Hawaa Hawaai

Hawaa Hawaai

Below AverageDrama
Director
Amole Gupte
Studio
Amole Gupte Cinema
Release Date
8 May 2014
Running Time
120 min
Language
Hindi
Country
India
Budget
11.00 Cr
Box Office
11.36 Cr

Cast

Review

7/10Critic Score

There's a purity of heart in this film that refuses to look away from Mumbai's invisible children—those who glide between survival and dreams on makeshift wheels. Director Amit Masurkar captures something deeply human here: the way friendship becomes currency when money runs out, how a coach's belief can rewrite a child's sense of possibility. Arjun's story, built from scrap metal and fiercer determination, makes you believe in the transformative power of sport not as escape, but as dignity. The performances carry genuine weight—there's no melodrama in how these young actors embody exhaustion and hunger, and the chemistry between Arjun and Aniket feels earned rather than manufactured. What works brilliantly is the film's refusal to sentimentalize poverty; it simply shows it, alongside the stubborn, ordinary magic of four friends welding together a future.

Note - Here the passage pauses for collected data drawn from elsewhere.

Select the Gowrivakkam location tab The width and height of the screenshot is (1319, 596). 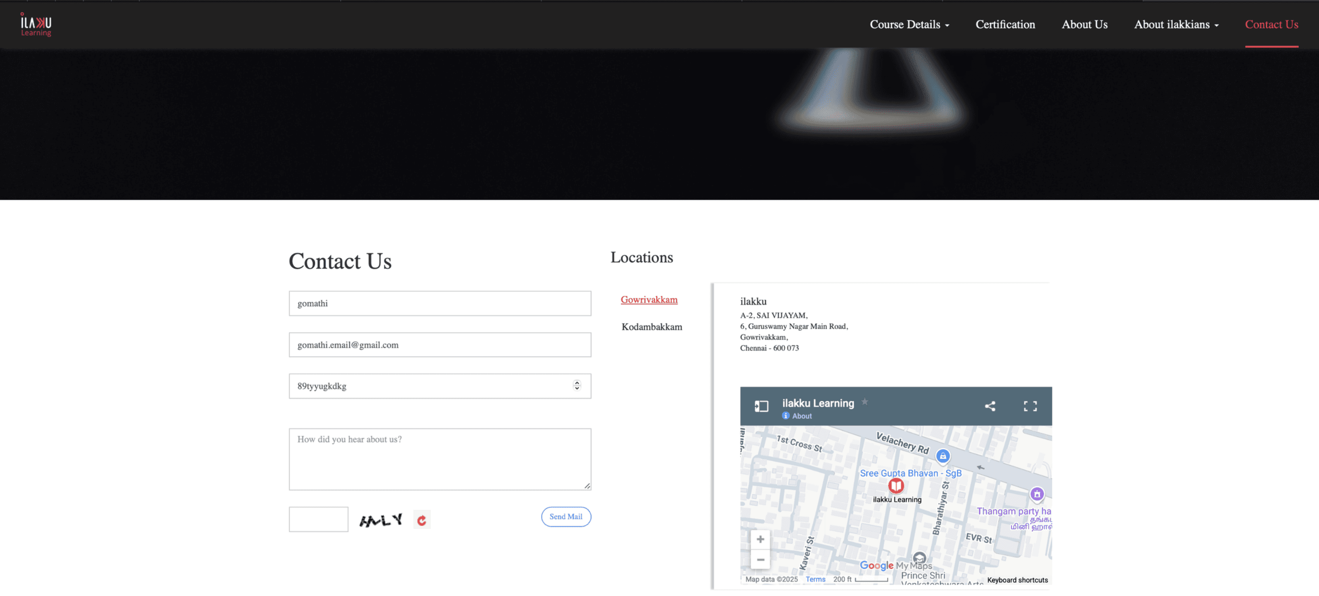click(649, 300)
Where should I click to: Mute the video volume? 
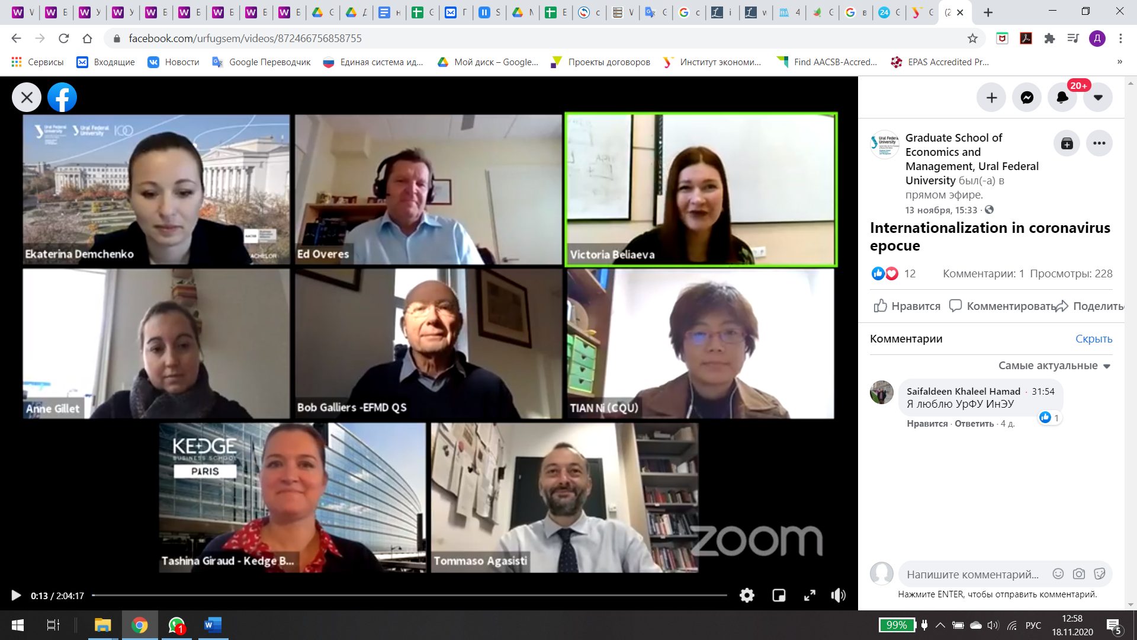coord(838,596)
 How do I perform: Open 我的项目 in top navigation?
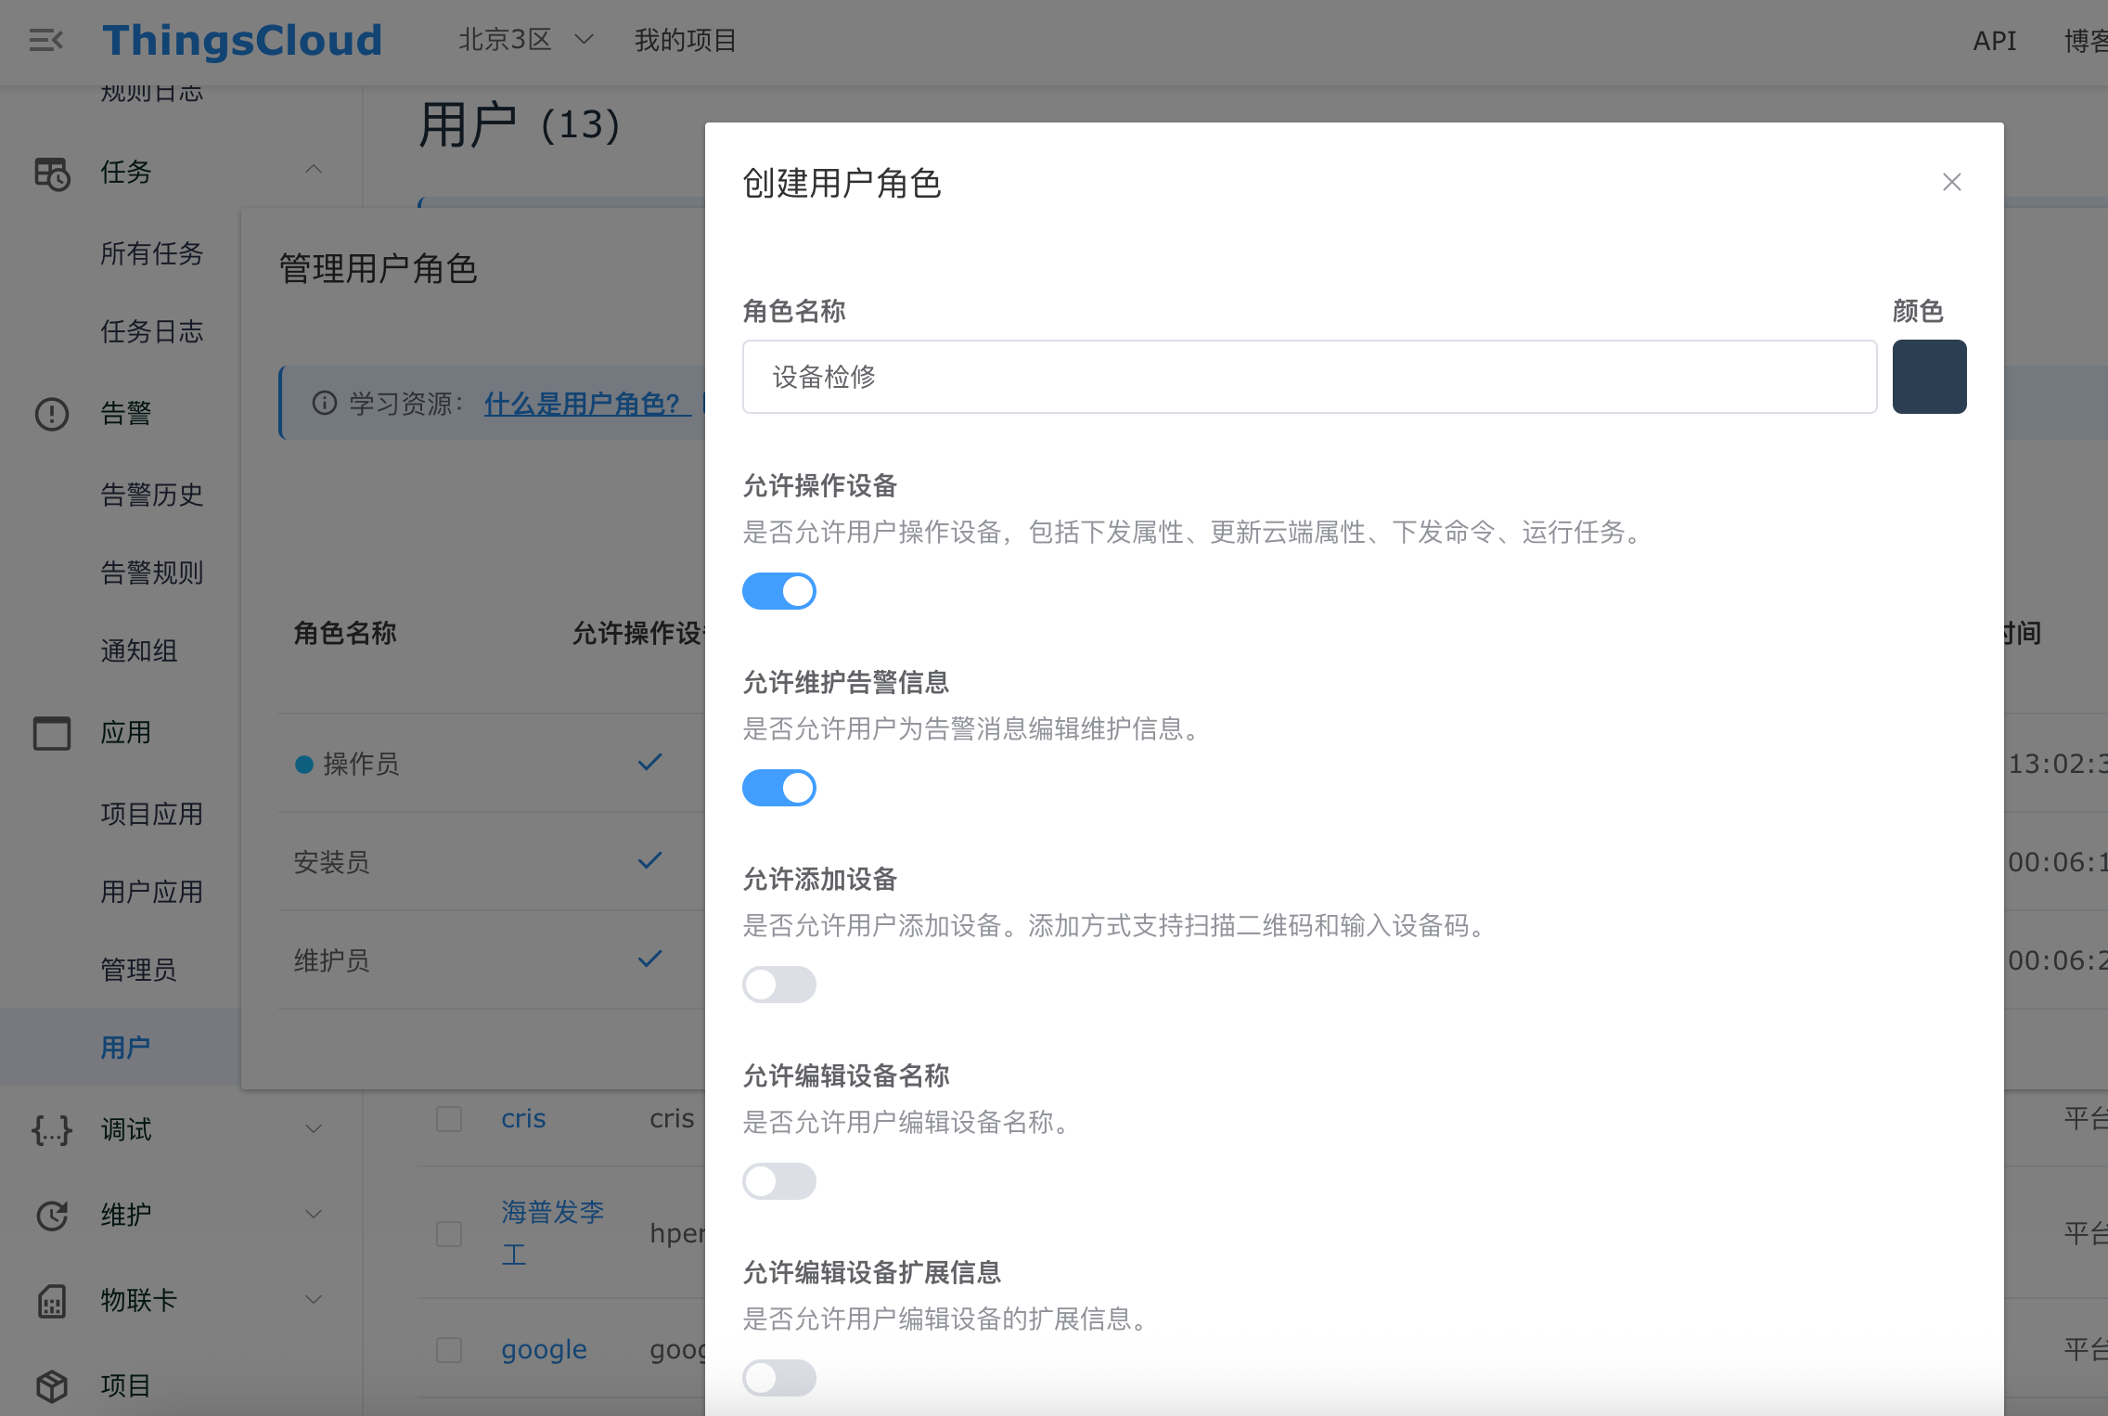point(685,40)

Yet the film occasionally stumbles when trying to balance its intimate character work with broader social messaging. Some scenes feel stretched where subtlety would have landed harder, and the second half loses some of the rawness that makes the opening so compelling. The narrative momentum slackens before the final stretch, and you wish Masurkar had trusted his audience more—less explanation, more breathing room for the emotions to settle. Still, this is a filmmaker genuinely interested in the lives of people cinema typically ignores, and that commitment shows in every frame.

Rating: 7/10

Priya Sharma, Bollyhits ↗

Storyline

So there's this kid named Arjun whose family moves to Mumbai after his dad passes away, and he ends up working at a tea stall to help make ends meet. One night he notices some other kids arriving for skating lessons with this coach guy named Aniket, and he gets totally hooked on the idea of learning to skate. The problem is that proper skates cost way more money than he could ever afford, so his four buddies come together and actually build him a pair of skates out of scrap materials and junk they find lying around.

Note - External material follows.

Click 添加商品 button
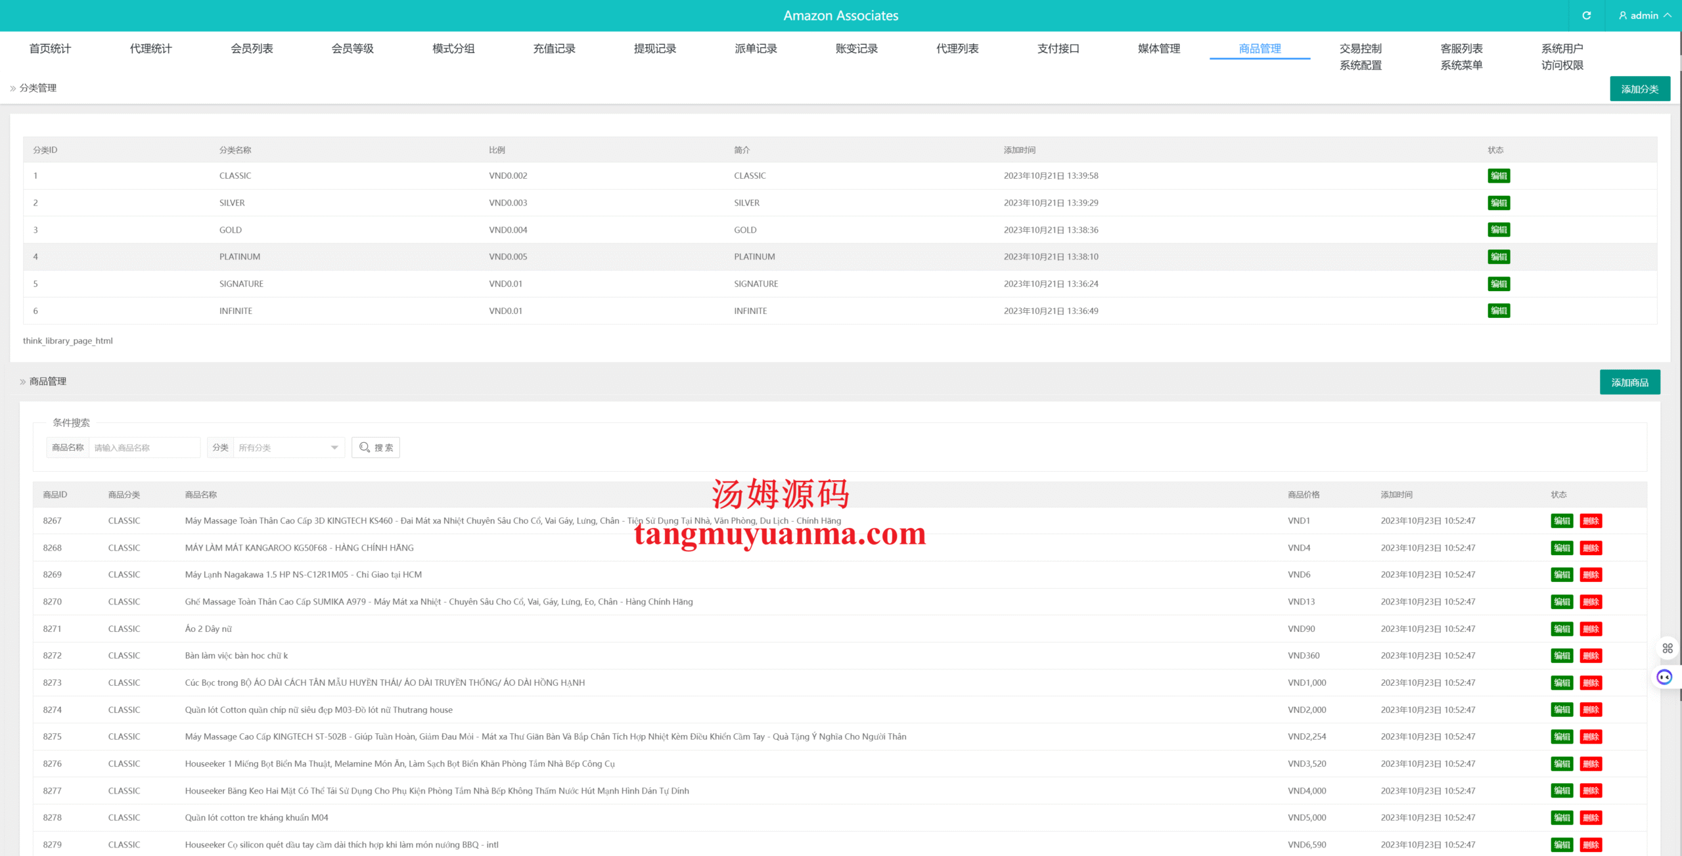This screenshot has height=856, width=1682. coord(1629,382)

When Aniket spots Arjun practicing with his makeshift skates, he's seriously impressed by the kid's natural talent and decides to take him under his wing. Aniket is convinced that Arjun has real potential and starts training him seriously, eventually getting him ready to compete in a district-level skating competition. But right before the race, Arjun goes missing, and Aniket discovers he's been hospitalized with a serious illness called hepatitis.

Once Arjun recovers, Aniket starts to understand just how tough life is for this kid and his friends—they're struggling with hunger, exhaustion, and practically no time to rest while they're working and going through all these hardships. This really opens Aniket's eyes to how much these kids need proper support and education, so he becomes determined to help them out however he can. He decides Arjun should compete at an even bigger state-level championship, and the film takes you on that journey without revealing what happens next.